Christos used its last sub to bring on Baltimore Celtic youth Geaton Caltabiano for the ailing Kansaye and putting him up front. United countered by bringing Ike Opare into the defense, replacing Bobby Boswell after the veteran went down.
But Sam set up Buescher for a clinching goal late. They pressed hard for a fourth goal in the 90th minute and had several shots blocked by Saunders and determined Christos defenders.
After Christos pressed at the other end, United countered, and Buescher dinked the ball back for Harkes to score a fourth. The announced four minutes of stoppage time weren’t over, but the referee halted proceedings at that point, like a UFC ref declaring a TKO.
For D.C. United, they have been competing in the Open Cup since winning it in the club’s inaugural season in 1996. In 49 games, United has only hit the four-goal mark one other time, and that came in a Second Round match against the Charleston Battery in 2000.
Christos players, though, took a lap of honor, saluting fans in all corners of the crowd of 5,286. That announced attendance was, by far, the biggest crowd to witness a US Open Cup game at that venue.
“Baltimore is such a big soccer town, but you rarely get anyone out on a Sunday afternoon.
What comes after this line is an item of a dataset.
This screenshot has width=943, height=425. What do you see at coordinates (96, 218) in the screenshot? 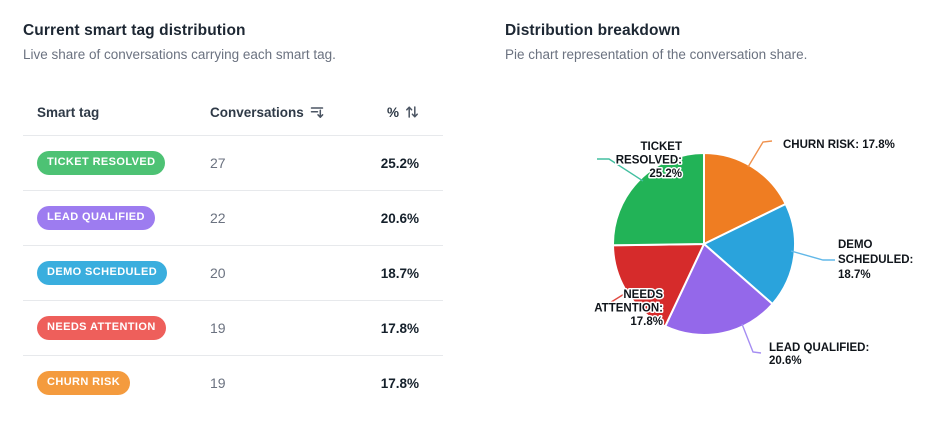
I see `smart-tag-badge: LEAD QUALIFIED` at bounding box center [96, 218].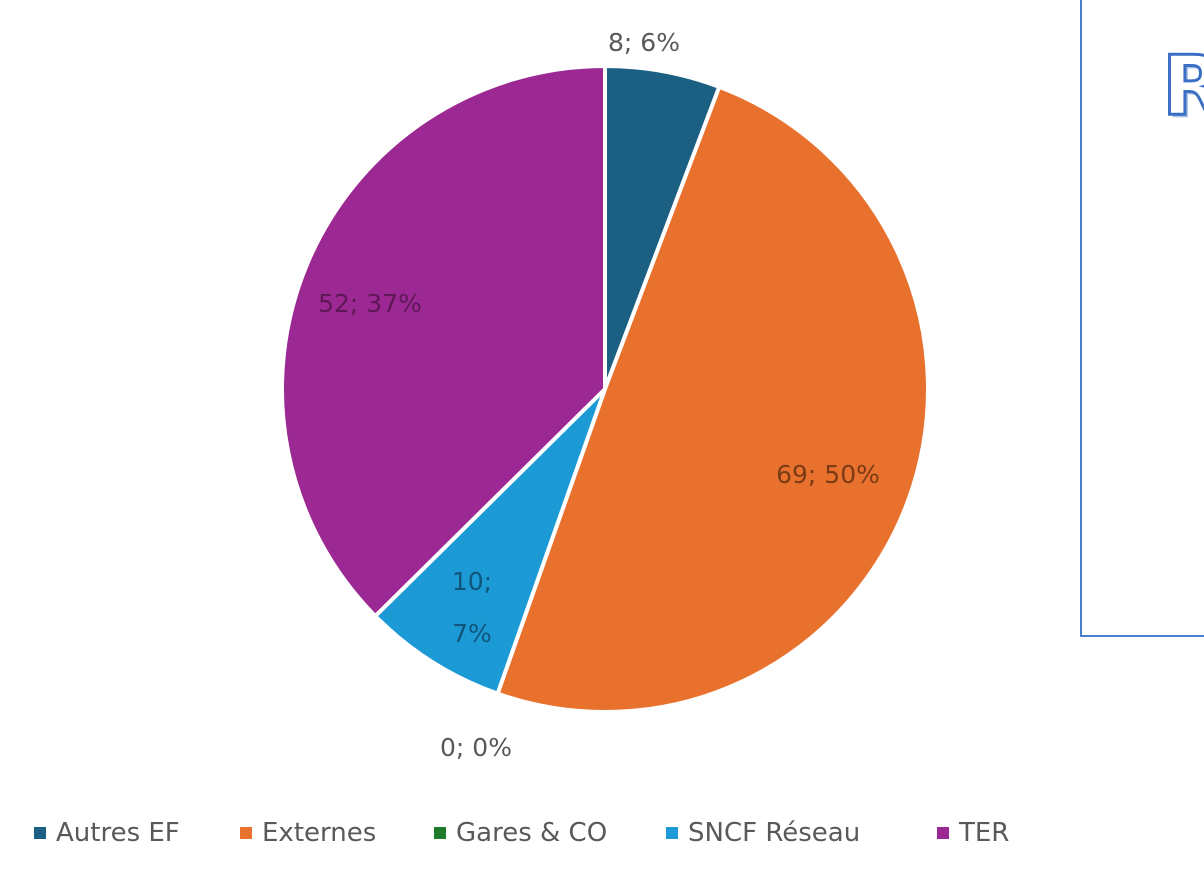 The width and height of the screenshot is (1204, 876). I want to click on data-label-externes: 69; 50%, so click(828, 474).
We hosted a national tournament and had 4-500 people, maybe,” Bugarin said.
Olsen didn’t mind that many of the fans in an alleged United home game were cheering for the underdog.
“Nah, it was great out there,” Olsen said with a relieved smile. “And I think the guys prefer it over playing some out-of-town team. Great supporters bring life.”
The final stats were predictably lopsided. United outshot Christos 30-7 and outpassed Christos 556-194, according to Opta.
But one stat stood out: Officially, Christos blocked nine shots.
“That’s Baltimore,” said Cody Albrecht, a defender and former D.C. United Academy player who has to be back at work at Northrop Grumman at 7:30 a.m. “We go hard for each other. Blocking shots, making tackles, doing the extra plays — that’s what make Baltimore teams Baltimore teams. I think that’s why we stayed in the game so long.”
Olsen was suitably impressed.
“I’m assuming as we grow as a soccer country that this is going to happen more and more. Better quality amateurs who can make this type of run. That’s what great about the Open Cup.”